Organisational Structures (Outdated)
Refer to Rights Management for improved documentation
Introduction
The following documentation first describes different organisational structures with increasing levels of complexity. We describe the advantages and disadvantages of each structure and offer design questions to help in the choice. Firstly we will describe the default permissions applied to files during upload.
Permissions
Manual permissions
For manual permissions, the set of groups consists of the internal groups of which the uploading user is a member. Â Internal
 means only groups belonging to the same organisation as the user. This is opposed to external
which means groups belonging to a different organisation. The rights come from the default rights configured for the group as indicated in the figure below.
External permissions
Groups can be configured to have external organisations as shown in the figure below. When a new file is ingested for these configured organisations, this group will be added to the permissions with the rights (view, edit, download) from the same configuration in the figure below. External permissions are only applied if enabled in the settings of the pretranscoder, specifically the setting ADD_EXTERNAL_GROUPS
.
Structures
Basic
1 organisation
3 groups
Examples: City of Zottegem on the shared cloud
Group | Example | View | Edit | Download | Note |
---|---|---|---|---|---|
everyone | iedereen | ✓ | ✗ | ✗ | |
public | publiek | ✗ | ✗ | ✗ | Default no rights, manually grant rights. Typically you only grant read rights. |
<organisation> | ✓ | ✓ | ✓ |
Extended
1 organisation
2 standard groups (everyone, public)
1 extra group for every department
Examples: City of Ghent with departments: toerisme, stadsbibliotheek, brandweer, politie, ...
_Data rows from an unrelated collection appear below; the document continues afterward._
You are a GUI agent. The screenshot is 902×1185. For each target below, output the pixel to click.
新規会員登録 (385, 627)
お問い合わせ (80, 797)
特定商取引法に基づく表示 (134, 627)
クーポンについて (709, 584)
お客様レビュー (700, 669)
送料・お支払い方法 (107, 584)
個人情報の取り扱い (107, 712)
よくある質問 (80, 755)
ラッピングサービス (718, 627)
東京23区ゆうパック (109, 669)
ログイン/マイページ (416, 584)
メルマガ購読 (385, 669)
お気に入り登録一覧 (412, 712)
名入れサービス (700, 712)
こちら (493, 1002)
Group | Example | View | Edit | Download | Note |
---|---|---|---|---|---|
everyone | iedereen | ✓ | ✗ | ✗ | |
public | publiek | ✗ | ✗ | ✗ | |
<department #1> | toerisme | ✓ | ✓ | ✓ | Only for files belonging that department |
<department #2> | stadsbibliotheek | ✓ | ✓ | ✓ | Only for files belonging that department |
<department #3> | brandweer | ✓ | ✓ | ✓ | Only for files belonging that department |
Multi-tenant
multiple organisations
per organisation 3 groups: everyone, public and organisation
Example: VideoHouse, Shared cloud
Group | Example | View | Edit | Download |
---|---|---|---|---|
everyone (organisation A) | everyone (prime) | ✓ | ✗ | ✗ |
public (organisation A) | no public access | ✗ | ✗ | ✗ |
<organisation A> (organisation A) | prime | ✓ | ✓ | ✓ |
everyone (organisation B) | everyone (sbs) | ✓ | ✗ | ✗ |
public (organisation B) | no public access | ✗ | ✗ | ✗ |
<organisation B> (organisation B) | sbs | ✓ | ✓ | ✓ |
Multi-tenant with shared groups
multiple organisations but one central / primary organisation
per organisation 3 groups: everyone, public and <organisation>
additional groups in the primary organisation for sharing content across organisations
Example: Viaa
Group | View | Edit | Download | Note |
---|---|---|---|---|
everyone (organisation: viaa) | ✓ | ✗ | ✗ | |
public (organisation: viaa) | ✗ | ✗ | ✗ | |
viaa-config (organisation: viaa) | ✗ | ✗ | ✗ | Used for sharing profiles, filters |
viaa-share (organisation: viaa) | ✓ | ✗ | ✗ | Used sharing files between all tenants |
viaa-admin (organisation: viaa) | ✓ | ✓ | ✓ | Used for providing the viaa administrator access to all content |
sbs (organisation: sbs) | ✓ | ✓ | ✓ | |
everyone (organisation: sbs) | ✓ | ✗ | ✗ | Used to provide all users of sbs access to its content |
public (organisation: sbs) | ✗ | ✗ | ✗ | |
vrt (organisation: vrt) | ✓ | ✓ | ✓ | |
everyone (organisation: sbs) | ✓ | ✗ | ✗ | Used to provide all users of vrt access to its content |
public (organisation: sbs) | ✗ | ✗ | ✗ |
Pros & Cons
Form | Pro | Cons |
---|---|---|
Basic |
|
|
Extended |
|
|
Multi-Tenant |
|
|
Multi-Tenant with sharing |
|
|
Design
Consider a new entity (e.g. a tourism department within a city) for whom we determine the most optimal form from the above 4 forms . List the defining properties of the new entity: e.g. own metadata model, separate configuration of facets, strong ownership of the content, etc. For each defining property evaluate how it fits within each of the 4 described forms.
Further questions
Does the new entity have (strong) ownership of the content?
Does the entity want (strict) separation of content?
Do these entities often share content?
Is the sharing global or bilateral?
Are some users member of multiple entities?